Vietnamese organ transplant breaks through
2025 closed with special imprints of Vietnam's healthcare industry, when the field of organ transplantation recorded a series of unprecedented records. In the context of the healthcare system still facing many pressures, these outstanding achievements not only saved hundreds of patients but also affirmed the steady progress of Vietnamese medicine on the international stage.
Not simply technical successes, organ transplants in the past year have shown the comprehensive maturity of the health system – from professional qualifications, coordination capacity, to the persistent dedication of the team of doctors.

One of the outstanding highlights of 2025 is the strong development of the organ donation - transplant program from brain-dead donors. At major centers such as Viet Duc Friendship Hospital, Central Military Hospital 108, Cho Ray Hospital, many multi-organ transplants have been successfully implemented, helping to revive many patients who are on the line of life and death.
The increase in the number of organ donations shows that the community's awareness of the humanistic meaning of life donation has had clear changes. Along with that is the increasingly complete role of the legal system, coordination and organization of organ transplantation nationwide.
Each organ donation decision is not only a noble sharing of the survivor, but also a premise for the medical team to perform the most complex surgeries in modern medicine.

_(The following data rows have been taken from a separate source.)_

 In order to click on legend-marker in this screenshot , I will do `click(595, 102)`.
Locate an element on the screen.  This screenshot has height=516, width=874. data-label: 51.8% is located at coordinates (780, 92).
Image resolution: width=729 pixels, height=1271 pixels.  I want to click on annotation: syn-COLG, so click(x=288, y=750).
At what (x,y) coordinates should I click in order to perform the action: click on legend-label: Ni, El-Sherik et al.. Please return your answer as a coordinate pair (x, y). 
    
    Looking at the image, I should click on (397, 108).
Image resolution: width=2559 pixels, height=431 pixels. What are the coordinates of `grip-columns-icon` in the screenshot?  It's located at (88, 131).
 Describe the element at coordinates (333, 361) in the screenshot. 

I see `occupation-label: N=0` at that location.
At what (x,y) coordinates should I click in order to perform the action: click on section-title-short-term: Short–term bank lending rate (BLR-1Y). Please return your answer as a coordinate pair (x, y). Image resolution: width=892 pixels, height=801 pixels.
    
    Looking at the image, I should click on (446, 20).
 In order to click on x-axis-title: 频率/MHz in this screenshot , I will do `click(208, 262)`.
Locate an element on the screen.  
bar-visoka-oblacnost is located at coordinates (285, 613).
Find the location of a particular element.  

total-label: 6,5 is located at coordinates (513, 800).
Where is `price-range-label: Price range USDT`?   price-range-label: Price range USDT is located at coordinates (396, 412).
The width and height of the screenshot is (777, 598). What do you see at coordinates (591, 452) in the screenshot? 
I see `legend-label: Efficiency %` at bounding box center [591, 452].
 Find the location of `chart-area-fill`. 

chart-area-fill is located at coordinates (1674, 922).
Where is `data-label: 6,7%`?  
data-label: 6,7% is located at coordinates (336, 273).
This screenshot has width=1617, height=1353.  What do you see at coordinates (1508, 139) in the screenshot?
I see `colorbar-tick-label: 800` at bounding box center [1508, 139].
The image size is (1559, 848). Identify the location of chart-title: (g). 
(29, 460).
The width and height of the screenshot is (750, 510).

First simultaneous heart-lung transplant
2025 also marks the first time Vietnam has successfully performed a simultaneous heart-lung transplant. End-stage heart-lung insufficiency patients, no longer responding to medical treatment, have been given a new chance of survival thanks to a surgery lasting many hours, requiring almost absolute accuracy and coordination.
Heart-lung transplantation is a technique only deployed at some of the world's leading medical centers. The fact that Vietnamese doctors master this technique not only means saving patients' lives, but also shows that the gap in professional qualifications between Vietnam and developed countries is increasingly narrowing.
After the transplant, the patient recovered positively, gradually returning to normal life – the result of close coordination between surgeries, resuscitation, immunology and post-operative care.
21 organ transplants in 6 days
In January 2025, Viet Duc Friendship Hospital set a special record: performing 21 organ transplants in just 6 days, including heart, liver, kidney transplants and liver-kidney transplants simultaneously.
This series of consecutive transplants shows the high operating capacity of the Vietnamese organ transplant system, from the stage of coordinating organ donation - collection - transportation accurately to every minute, to the harmonious coordination between specialties in high pressure conditions.
Experts assess this as clear evidence that Vietnam has entered the stage of mastering large-scale organ transplantation – which was once considered a long-term goal of the healthcare industry for many years.
Behind the historic surgeries are thousands of hours of stressful work, sleepless nights in the operating room and the heavy pressure that the team of doctors and nurses faces. In harsh working conditions, they still silently move forward, putting the patient's life first.
On the last day of 2025, Central Military Hospital 108 successfully performed a trans-Vietnam liver transplant to save a patient.
2025 closed not with flashy statements, but with reconnected heartbeats, revived lungs and lives that seemed to have come to an end are now being written.
Achievements in the field of organ transplantation are not only milestones for the healthcare industry, but also a common pride of society - where the intelligence, compassion and persistent working spirit of Vietnamese people have conquered seemingly impossible limits in modern medicine.
From the first kidney transplant in 1992 to now, Vietnam has performed about 10,000 organ transplants, reaching the highest rate in Southeast Asia with more than 1,000 cases per year, many techniques approaching regional and world levels.
Currently, our country has successfully transplanted 6 types of body parts, mainly kidney transplants (8,904 cases), followed by liver transplants (754 cases), heart transplants (126 cases), lung transplants (13 cases), upper limb transplants (3 cases), intestine transplants (2 cases) and hundreds of tissue transplants such as cornea, skin, stem cells.